(TASK INPUTS)

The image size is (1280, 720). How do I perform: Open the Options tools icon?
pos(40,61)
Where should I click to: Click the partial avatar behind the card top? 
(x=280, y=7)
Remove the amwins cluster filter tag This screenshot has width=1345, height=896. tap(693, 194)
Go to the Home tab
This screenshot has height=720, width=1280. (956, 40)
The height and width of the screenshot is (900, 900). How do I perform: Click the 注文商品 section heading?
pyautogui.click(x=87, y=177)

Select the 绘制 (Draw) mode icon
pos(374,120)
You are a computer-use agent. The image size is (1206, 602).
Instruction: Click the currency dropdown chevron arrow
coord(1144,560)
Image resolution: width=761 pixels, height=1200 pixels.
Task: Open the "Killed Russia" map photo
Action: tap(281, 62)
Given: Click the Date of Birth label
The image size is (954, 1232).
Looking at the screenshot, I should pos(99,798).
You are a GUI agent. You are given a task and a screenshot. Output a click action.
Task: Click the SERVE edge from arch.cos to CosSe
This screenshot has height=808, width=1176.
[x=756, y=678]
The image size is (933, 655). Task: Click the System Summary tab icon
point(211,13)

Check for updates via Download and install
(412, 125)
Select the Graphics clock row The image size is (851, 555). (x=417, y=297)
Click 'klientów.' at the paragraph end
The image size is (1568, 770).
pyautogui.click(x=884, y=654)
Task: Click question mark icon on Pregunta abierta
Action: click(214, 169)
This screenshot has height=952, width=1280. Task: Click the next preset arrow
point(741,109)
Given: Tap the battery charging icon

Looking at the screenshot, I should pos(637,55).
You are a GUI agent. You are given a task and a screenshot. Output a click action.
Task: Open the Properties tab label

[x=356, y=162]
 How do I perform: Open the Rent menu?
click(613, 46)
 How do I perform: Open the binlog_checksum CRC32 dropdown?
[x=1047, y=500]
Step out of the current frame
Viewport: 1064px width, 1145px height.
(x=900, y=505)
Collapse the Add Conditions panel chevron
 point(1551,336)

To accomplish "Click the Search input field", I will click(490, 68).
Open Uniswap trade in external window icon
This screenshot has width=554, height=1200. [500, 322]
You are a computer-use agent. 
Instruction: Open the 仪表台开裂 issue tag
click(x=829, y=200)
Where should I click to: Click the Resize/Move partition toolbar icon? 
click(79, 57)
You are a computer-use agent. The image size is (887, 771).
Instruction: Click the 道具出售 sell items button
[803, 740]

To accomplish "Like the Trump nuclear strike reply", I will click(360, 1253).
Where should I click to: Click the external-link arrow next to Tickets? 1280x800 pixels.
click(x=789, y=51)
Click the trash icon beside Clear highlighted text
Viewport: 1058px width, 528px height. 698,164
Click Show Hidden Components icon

(End TASK INPUTS)

__WORK INSTRUCTIONS__
Each line of the data is to be retyped exactly as shown.

__YOUR SOLUTION__
The image size is (1280, 720). How do I perform: Open the Options tools icon?
pos(40,61)
Where should I click to: Click the partial avatar behind the card top? 
(x=280, y=7)
Remove the amwins cluster filter tag This screenshot has width=1345, height=896. tap(693, 194)
Go to the Home tab
This screenshot has height=720, width=1280. (956, 40)
The height and width of the screenshot is (900, 900). How do I perform: Click the 注文商品 section heading?
pyautogui.click(x=87, y=177)

Select the 绘制 (Draw) mode icon
pos(374,120)
You are a computer-use agent. The image size is (1206, 602).
Instruction: Click the currency dropdown chevron arrow
coord(1144,560)
Image resolution: width=761 pixels, height=1200 pixels.
Task: Open the "Killed Russia" map photo
Action: tap(281, 62)
Given: Click the Date of Birth label
The image size is (954, 1232).
Looking at the screenshot, I should pos(99,798).
You are a GUI agent. You are given a task and a screenshot. Output a click action.
Task: Click the SERVE edge from arch.cos to CosSe
This screenshot has height=808, width=1176.
[x=756, y=678]
The image size is (933, 655). Task: Click the System Summary tab icon
point(211,13)

Check for updates via Download and install
(412, 125)
Select the Graphics clock row The image size is (851, 555). (x=417, y=297)
Click 'klientów.' at the paragraph end
The image size is (1568, 770).
pyautogui.click(x=884, y=654)
Task: Click question mark icon on Pregunta abierta
Action: click(214, 169)
This screenshot has height=952, width=1280. Task: Click the next preset arrow
point(741,109)
Given: Tap the battery charging icon

Looking at the screenshot, I should pos(637,55).
You are a GUI agent. You are given a task and a screenshot. Output a click action.
Task: Open the Properties tab label

[x=356, y=162]
 How do I perform: Open the Rent menu?
click(613, 46)
 How do I perform: Open the binlog_checksum CRC32 dropdown?
[x=1047, y=500]
Step out of the current frame
Viewport: 1064px width, 1145px height.
(x=900, y=505)
Collapse the Add Conditions panel chevron
 point(1551,336)

To accomplish "Click the Search input field", I will click(490, 68).
Open Uniswap trade in external window icon
This screenshot has width=554, height=1200. [500, 322]
You are a computer-use agent. 
Instruction: Open the 仪表台开裂 issue tag
click(x=829, y=200)
Where should I click to: Click the Resize/Move partition toolbar icon? 
click(79, 57)
You are a computer-use agent. The image size is (887, 771).
Instruction: Click the 道具出售 sell items button
[803, 740]

To accomplish "Like the Trump nuclear strike reply", I will click(360, 1253).
Where should I click to: Click the external-link arrow next to Tickets? 1280x800 pixels.
click(x=789, y=51)
Click the trash icon beside Clear highlighted text
Viewport: 1058px width, 528px height. 698,164
Click Show Hidden Components icon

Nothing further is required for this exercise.